** start PROVIDED INFORMATION **

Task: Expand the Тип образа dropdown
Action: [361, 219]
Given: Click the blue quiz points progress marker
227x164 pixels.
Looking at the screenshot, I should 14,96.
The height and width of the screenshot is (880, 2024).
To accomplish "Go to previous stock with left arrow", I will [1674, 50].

** end PROVIDED INFORMATION **
** start PROVIDED INFORMATION **

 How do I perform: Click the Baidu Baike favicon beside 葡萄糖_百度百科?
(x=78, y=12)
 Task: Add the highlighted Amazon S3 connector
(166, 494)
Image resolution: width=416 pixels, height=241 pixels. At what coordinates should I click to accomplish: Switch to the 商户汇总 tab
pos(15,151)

** end PROVIDED INFORMATION **

BRIEF
List the data from the line with "The height and" to the line with "will [1674, 50]." as a numbered list, skipping any blank lines.

ANSWER IN FULL
1. The height and width of the screenshot is (880, 2024).
2. To accomplish "Go to previous stock with left arrow", I will [1674, 50].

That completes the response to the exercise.